With the July 9 deadline approaching, experts weigh in on the impact of tariffs on the shed-building industry.
The tariff war currently being waged between President Donald Trump and much of the world impacts every sector of business and manufacturing, including the shed-building industry.
New tariffs have been imposed by the president on various goods from several nations, leading many American trade partners to retaliate with their own tariffs, surcharges, and taxes on goods imported from the United States.
Sweeping U.S. tariffs that had been subject to a 90-day freeze were set to expire on July 9. In the weeks leading up to the freeze’s deadline, the Trump administration announced trade deals with several nations, including China, the United Kingdom, and most recently, Vietnam.
TARIFF IMPACTS
According to George Carillo, co-founder and CEO of the Hispanic Construction Council, representing over 48,000 members, the ever-changing landscape of tariffs, taxes, and surcharges is “raising concern because of its whiplash effect.
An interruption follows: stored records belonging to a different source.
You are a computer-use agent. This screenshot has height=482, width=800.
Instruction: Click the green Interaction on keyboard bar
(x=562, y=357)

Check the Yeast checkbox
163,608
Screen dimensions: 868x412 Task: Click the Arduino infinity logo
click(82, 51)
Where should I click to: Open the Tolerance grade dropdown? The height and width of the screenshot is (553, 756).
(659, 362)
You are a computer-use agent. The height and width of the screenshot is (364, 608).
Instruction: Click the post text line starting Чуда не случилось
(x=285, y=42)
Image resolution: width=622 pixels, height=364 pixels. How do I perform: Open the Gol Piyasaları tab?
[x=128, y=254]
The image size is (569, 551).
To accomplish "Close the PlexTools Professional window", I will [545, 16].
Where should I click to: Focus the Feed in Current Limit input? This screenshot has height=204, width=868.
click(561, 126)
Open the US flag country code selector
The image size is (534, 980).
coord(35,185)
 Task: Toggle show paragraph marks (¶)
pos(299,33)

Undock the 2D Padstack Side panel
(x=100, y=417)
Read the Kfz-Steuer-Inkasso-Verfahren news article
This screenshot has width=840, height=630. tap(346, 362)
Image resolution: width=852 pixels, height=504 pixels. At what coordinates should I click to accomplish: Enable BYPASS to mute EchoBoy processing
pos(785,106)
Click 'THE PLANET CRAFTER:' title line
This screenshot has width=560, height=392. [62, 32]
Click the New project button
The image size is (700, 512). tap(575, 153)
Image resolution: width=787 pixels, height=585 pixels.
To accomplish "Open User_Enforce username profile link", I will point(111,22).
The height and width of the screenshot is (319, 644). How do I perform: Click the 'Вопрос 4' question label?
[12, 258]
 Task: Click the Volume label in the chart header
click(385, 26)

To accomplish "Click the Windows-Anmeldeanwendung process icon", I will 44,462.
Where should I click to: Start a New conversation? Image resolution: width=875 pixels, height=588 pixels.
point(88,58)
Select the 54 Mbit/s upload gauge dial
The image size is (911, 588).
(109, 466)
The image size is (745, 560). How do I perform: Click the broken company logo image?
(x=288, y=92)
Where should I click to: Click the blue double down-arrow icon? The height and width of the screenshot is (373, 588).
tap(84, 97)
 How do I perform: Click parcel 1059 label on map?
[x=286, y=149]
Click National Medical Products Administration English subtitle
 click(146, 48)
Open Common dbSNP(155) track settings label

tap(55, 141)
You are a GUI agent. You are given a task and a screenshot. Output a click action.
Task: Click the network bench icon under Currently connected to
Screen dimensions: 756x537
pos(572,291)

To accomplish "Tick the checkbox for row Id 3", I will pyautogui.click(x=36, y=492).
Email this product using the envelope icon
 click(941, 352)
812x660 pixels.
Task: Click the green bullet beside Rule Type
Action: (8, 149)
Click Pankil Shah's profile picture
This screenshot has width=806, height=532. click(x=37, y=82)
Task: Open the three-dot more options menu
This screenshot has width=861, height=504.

Right now, these tariff percentages are changing.”
While Carillo acknowledges the construction industry has withstood tariffs on imported and exported goods in the past, he says things are different this time around. In the current climate of additional and often-changing tariffs, surcharges, and taxes, construction companies are actually feeling the instability, he explains.
“It is hard to bid projects when you’re unsure of the pricing structure. Anything dealing with steel adds another layer of uncertainty,” says Carillo.
When President Trump ended trade discussions with Canada on June 27, he also said new tariffs on certain Canadian products would be announced shortly. They have not yet been introduced.
According to the president, additional tariffs on Canadian imports were warranted because that nation recently imposed a Digital Services Tax (DST) on American technology companies. Trump called the DST a “direct and blatant attack” on the United States.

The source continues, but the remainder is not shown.